Изменить размер шрифта - +
Измайлов повёз в Ораниенбаум приказ о полной и безоговорочной сдаче войск Петра, а также и другой, ещё более важный документ — новый текст отречения Петра от престола, написанный в ставке Екатерины тайным советником Тепловым. Этот новый текст Петру предлагалось подписать без малейших изменений.

В отречении говорилось: «Во время кратковременного и самовластного моего царствования я узнал на опыте, что не имею достаточных сил для такого бремени, и управление таковым государством, не только самовластное, но и какою бы то ни было иною формою превышает мои понятия, и потому и приметил я колебание, за которым могло бы последовать и совершенное оного разрушение к вечному моему бесславию. Итак, сообразив благовременно всё сие, я добровольно и торжественно объявляю всей России и целому свету, что на всю жизнь свою отрекаюсь от правления помянутым государством, не желая там царствовать ни самовластно, ни под другою какою формой правления, даже не домогаться того никогда посредством какой-либо посторонней помощи.

В удостоверение чего клянусь перед Богом и всею вселенною и подписав сие отречение собственною своею рукою».

Пётр переписал отречение собственной рукой, а затем и подписал его.

Измайлов прибыл в Ораниенбаум не один. Вместе с ним туда вошёл отряд, которым командовал генерал-поручик Василий Иванович Суворов.

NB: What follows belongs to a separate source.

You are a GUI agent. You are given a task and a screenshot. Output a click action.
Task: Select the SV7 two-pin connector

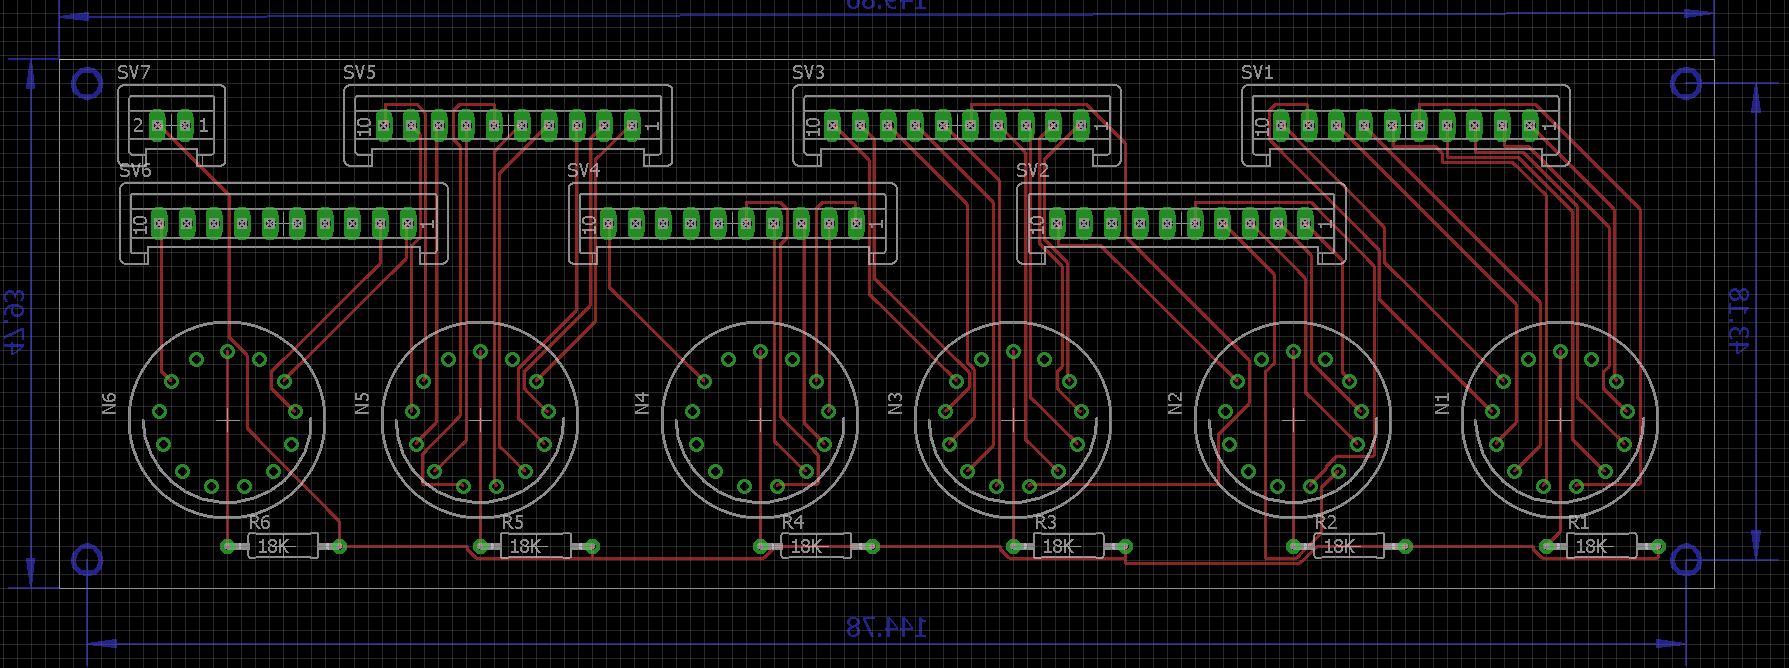click(x=171, y=126)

Его солдаты собрали оружие, арестовали наиболее опасных офицеров, а сам Суворов возглавил работы в Ораниенбаумском дворце, где составлялась точная опись денег и драгоценностей, там находившихся. Суворов разделил солдат и унтер-офицеров — голштинцев на две части: уроженцев России и собственно голштинцев. Первых он привёл к присяге, а вторых под конвоем отправил в Кронштадт, где их и заключили в бастионы. Офицеров и генералов отпустили на их квартиры под честное слово.

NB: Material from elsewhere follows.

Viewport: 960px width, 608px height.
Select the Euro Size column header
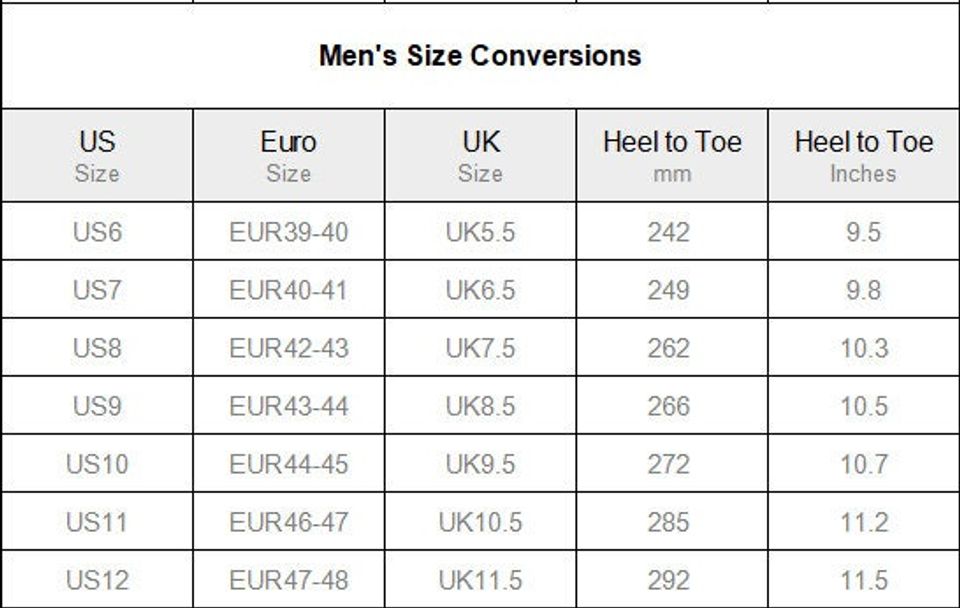288,156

Петра Фёдоровича, Елизавету Воронцову и Гудовича Измайлов привёз в Петергоф. Как только их карета появилась в городе и Петра увидели в её окне, солдаты стали кричать: «Да здравствует Екатерина!» И когда подъехали они к главному подъезду Большого дворца, Пётр лишился чувств. С Елизаветы Воронцовой солдаты сорвали украшения, Гудовича — побили, а Пётр в ярости сорвал сам с себя шпагу, ленту Андрея Первозванного, снял ботфорты и мундир и сел на траву босой, в рубашке и исподнем белье, окружённый хохочущими солдатами.

По распоряжению Панина Гудовича увели в один из флигелей, а Петра и Елизавету Воронцову привели во дворец. Когда они остались наедине, Пётр зарыдал. Панин рассказывал впоследствии датскому посланнику Асебургу, что он, увидев Петра, «нашёл его утопающим в слезах. И пока Пётр старался поймать руку Панина, чтобы поцеловать её, любимица его бросилась на колени, испрашивая позволения остаться при нём. Пётр также только о том просил».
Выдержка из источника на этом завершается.